=== Given records ===
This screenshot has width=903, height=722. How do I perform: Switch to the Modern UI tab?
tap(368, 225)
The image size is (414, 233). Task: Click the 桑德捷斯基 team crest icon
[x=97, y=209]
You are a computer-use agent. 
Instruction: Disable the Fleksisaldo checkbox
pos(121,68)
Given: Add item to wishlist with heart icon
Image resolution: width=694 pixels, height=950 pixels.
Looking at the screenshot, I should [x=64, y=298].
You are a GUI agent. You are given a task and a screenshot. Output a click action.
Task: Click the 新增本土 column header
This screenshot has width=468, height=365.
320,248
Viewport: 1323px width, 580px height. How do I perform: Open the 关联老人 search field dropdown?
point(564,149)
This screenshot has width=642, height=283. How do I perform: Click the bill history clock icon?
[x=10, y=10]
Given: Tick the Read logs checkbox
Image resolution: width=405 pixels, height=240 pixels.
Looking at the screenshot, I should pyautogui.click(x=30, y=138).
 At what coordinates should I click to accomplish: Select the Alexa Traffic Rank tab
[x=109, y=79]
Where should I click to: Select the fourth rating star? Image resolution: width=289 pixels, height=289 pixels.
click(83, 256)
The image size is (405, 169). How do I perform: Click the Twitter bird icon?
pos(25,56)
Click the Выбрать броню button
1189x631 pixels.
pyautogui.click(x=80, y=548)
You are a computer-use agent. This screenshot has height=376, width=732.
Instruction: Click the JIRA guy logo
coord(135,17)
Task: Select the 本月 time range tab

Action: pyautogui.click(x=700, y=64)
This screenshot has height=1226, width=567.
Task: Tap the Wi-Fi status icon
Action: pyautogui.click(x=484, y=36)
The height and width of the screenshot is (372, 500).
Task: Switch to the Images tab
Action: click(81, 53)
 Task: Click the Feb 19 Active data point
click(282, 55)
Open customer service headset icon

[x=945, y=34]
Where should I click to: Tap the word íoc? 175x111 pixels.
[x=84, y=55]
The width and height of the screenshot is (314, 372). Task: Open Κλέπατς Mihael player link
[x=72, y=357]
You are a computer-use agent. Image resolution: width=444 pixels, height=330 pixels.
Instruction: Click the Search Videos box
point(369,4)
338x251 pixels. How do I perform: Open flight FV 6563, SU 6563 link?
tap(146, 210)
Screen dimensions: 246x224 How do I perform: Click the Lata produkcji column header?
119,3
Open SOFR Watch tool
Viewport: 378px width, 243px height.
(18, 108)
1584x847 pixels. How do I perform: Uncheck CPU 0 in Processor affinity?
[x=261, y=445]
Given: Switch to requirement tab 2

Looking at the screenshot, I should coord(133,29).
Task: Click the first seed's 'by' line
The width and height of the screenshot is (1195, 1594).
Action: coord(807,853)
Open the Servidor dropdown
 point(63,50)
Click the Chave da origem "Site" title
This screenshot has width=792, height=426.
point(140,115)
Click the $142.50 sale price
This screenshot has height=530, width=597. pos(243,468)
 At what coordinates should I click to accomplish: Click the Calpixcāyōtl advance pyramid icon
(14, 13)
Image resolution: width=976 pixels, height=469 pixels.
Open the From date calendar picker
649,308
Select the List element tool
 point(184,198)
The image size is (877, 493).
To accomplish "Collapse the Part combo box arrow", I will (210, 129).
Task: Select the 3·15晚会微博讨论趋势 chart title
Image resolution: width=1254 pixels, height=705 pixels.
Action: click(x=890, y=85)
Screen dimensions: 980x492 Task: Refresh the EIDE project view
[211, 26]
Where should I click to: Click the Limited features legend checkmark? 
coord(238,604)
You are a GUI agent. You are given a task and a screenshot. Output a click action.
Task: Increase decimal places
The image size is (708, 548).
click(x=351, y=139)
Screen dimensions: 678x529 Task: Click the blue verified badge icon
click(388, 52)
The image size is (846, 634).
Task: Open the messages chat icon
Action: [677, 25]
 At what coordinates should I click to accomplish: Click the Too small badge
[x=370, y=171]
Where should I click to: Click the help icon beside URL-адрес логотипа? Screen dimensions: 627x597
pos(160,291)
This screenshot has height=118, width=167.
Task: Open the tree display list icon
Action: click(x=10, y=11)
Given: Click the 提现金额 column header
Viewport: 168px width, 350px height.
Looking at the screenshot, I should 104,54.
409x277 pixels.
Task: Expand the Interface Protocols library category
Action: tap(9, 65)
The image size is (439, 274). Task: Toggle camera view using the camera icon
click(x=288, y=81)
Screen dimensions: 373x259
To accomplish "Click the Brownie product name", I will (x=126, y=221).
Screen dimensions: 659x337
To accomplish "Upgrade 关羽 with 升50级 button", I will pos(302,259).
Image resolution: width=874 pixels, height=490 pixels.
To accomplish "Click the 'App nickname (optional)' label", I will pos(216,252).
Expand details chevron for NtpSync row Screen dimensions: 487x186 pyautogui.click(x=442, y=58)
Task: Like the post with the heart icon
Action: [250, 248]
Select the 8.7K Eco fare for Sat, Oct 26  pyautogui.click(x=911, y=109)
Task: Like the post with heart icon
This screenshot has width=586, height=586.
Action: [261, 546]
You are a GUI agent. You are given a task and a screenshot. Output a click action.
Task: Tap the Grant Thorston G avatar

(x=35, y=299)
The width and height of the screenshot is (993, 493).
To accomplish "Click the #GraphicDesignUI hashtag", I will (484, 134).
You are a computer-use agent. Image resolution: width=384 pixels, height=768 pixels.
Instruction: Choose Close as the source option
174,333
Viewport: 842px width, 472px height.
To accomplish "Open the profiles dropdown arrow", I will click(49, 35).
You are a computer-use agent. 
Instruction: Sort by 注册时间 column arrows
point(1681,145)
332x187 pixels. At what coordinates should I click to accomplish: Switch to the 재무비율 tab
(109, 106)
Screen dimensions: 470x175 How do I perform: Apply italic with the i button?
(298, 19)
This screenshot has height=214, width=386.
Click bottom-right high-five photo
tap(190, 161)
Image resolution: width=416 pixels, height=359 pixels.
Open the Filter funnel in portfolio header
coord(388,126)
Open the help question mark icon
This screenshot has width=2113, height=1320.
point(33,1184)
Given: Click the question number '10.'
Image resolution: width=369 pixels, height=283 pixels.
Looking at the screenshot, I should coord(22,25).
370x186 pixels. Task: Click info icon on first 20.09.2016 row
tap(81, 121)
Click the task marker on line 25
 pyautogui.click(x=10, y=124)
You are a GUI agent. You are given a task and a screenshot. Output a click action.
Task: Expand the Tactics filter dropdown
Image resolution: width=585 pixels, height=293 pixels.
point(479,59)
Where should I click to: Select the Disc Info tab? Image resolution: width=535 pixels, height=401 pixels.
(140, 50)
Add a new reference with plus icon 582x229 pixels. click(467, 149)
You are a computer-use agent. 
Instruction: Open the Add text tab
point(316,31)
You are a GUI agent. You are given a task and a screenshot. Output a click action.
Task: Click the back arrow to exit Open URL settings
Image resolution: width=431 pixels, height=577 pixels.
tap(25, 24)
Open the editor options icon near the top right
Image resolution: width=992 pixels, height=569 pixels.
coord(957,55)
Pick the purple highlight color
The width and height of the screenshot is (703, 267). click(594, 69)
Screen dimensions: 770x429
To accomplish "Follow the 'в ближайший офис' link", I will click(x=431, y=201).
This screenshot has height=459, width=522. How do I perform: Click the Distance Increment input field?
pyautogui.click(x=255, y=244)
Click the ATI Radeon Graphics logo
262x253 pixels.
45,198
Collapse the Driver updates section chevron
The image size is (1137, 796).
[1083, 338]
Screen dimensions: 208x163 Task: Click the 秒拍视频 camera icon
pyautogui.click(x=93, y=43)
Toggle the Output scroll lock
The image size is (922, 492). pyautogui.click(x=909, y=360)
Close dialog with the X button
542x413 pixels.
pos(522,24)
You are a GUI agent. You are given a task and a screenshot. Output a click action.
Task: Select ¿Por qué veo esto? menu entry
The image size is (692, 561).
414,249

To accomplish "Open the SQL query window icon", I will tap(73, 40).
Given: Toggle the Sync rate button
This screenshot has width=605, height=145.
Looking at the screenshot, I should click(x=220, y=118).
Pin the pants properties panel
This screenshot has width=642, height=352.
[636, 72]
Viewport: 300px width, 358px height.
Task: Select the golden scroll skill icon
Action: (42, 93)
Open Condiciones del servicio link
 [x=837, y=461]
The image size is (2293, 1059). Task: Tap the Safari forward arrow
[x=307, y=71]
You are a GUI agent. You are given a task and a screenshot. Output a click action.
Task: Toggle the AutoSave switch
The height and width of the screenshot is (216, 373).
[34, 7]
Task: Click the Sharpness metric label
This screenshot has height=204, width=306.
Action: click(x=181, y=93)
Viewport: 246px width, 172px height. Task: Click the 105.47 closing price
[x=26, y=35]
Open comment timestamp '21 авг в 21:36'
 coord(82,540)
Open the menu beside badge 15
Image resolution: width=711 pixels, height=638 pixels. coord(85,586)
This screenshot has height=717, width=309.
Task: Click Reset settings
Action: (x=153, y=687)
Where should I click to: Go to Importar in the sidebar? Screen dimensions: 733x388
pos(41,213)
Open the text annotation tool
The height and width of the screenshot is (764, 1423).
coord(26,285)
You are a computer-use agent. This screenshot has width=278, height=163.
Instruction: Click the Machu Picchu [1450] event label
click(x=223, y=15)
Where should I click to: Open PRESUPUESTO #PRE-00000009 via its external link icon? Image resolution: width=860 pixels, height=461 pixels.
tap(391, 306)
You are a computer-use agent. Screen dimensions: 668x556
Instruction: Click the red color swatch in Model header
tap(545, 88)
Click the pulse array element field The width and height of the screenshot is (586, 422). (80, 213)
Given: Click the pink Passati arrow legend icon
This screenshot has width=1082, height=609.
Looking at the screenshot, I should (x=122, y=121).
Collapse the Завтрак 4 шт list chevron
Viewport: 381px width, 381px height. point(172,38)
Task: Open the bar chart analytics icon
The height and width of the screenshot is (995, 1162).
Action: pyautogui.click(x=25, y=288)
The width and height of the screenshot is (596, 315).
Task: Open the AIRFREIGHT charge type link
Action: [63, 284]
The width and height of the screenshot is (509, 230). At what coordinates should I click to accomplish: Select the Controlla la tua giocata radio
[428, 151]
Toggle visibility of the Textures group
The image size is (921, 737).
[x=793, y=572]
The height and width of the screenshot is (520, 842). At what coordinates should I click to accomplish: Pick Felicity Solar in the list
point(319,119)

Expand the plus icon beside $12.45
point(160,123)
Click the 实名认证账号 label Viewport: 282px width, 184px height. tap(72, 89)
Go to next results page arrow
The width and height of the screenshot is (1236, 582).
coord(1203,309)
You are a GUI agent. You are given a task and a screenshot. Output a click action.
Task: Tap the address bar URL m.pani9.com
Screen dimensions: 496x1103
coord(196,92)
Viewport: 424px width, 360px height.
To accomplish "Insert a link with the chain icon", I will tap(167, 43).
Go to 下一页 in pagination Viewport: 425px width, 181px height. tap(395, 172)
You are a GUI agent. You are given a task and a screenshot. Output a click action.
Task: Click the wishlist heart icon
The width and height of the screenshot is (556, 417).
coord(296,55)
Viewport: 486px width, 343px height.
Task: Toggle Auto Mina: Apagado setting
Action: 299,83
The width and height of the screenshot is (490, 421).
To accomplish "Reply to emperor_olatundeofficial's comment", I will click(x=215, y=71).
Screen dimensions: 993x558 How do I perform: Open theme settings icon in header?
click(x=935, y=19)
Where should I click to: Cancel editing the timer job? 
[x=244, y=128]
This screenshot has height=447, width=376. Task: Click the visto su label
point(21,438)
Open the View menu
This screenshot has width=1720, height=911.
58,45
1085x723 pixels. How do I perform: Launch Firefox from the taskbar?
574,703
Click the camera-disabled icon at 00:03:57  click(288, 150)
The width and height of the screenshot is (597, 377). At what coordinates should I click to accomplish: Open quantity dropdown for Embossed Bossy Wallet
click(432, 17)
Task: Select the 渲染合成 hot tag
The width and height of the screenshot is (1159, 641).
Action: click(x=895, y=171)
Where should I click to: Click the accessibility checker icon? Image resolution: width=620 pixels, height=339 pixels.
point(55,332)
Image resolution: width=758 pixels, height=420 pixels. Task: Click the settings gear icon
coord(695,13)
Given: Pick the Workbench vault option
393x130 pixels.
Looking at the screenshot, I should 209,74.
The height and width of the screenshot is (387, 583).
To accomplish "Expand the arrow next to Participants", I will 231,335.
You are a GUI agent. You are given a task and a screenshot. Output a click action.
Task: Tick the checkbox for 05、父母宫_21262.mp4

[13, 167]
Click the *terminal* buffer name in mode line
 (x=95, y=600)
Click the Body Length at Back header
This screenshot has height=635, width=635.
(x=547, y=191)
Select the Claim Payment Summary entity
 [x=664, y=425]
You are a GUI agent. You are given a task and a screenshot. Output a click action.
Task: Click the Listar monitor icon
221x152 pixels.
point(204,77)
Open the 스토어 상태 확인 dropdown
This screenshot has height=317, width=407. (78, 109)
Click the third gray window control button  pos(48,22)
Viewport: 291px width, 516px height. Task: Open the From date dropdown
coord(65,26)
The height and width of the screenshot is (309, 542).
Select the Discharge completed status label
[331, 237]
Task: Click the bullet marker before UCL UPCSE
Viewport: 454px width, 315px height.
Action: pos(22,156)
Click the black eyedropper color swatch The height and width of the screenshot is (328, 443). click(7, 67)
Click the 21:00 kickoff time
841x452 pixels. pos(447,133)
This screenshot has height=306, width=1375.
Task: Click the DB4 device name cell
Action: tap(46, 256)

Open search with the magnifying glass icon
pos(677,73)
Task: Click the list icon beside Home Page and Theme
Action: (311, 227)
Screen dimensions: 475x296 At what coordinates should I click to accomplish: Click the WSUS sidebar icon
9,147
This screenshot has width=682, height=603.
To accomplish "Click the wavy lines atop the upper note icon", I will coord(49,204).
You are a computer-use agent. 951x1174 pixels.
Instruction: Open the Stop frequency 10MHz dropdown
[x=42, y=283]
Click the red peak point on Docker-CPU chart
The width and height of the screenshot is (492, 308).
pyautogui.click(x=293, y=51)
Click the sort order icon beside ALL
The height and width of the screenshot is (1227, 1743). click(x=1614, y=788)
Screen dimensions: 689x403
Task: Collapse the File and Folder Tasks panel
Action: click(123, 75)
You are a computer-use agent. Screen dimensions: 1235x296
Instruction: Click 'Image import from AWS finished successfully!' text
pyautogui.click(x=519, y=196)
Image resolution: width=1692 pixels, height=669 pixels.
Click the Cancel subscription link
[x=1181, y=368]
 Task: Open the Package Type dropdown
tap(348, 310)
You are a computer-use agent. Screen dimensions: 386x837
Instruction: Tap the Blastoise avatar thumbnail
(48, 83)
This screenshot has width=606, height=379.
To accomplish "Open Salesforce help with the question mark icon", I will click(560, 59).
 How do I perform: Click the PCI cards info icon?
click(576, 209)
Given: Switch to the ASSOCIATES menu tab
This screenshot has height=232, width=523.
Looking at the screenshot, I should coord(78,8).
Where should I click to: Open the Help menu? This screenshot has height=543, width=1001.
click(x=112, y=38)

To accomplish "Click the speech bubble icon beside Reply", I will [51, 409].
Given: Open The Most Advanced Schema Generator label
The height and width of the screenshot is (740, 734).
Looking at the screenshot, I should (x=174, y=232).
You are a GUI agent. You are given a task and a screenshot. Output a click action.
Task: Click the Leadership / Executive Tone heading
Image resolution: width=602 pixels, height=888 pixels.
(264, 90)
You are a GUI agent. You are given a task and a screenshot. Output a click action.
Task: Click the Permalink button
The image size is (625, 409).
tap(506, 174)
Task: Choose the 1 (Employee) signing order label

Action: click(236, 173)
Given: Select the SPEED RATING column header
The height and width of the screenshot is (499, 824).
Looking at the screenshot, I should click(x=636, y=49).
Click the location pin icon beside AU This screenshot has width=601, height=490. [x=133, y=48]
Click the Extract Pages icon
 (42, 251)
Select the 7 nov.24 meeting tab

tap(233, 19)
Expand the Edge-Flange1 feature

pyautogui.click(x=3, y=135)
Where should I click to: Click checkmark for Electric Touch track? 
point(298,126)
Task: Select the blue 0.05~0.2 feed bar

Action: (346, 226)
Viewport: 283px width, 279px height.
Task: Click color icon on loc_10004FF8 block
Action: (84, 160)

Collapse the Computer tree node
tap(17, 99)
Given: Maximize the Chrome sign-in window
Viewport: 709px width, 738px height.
===
→ **Task prompt**
Once the line with "The image size is (921, 737)." is found in the records above, print exactly that line and every line after it through the line with "Task: Click the wishlist heart icon".

→ **Response to this task**
The image size is (921, 737).
[x=793, y=572]
The height and width of the screenshot is (520, 842). At what coordinates should I click to accomplish: Pick Felicity Solar in the list
point(319,119)

Expand the plus icon beside $12.45
point(160,123)
Click the 实名认证账号 label Viewport: 282px width, 184px height. tap(72, 89)
Go to next results page arrow
The width and height of the screenshot is (1236, 582).
coord(1203,309)
You are a GUI agent. You are given a task and a screenshot. Output a click action.
Task: Tap the address bar URL m.pani9.com
Screen dimensions: 496x1103
coord(196,92)
Viewport: 424px width, 360px height.
To accomplish "Insert a link with the chain icon", I will tap(167, 43).
Go to 下一页 in pagination Viewport: 425px width, 181px height. tap(395, 172)
You are a GUI agent. You are given a task and a screenshot. Output a click action.
Task: Click the wishlist heart icon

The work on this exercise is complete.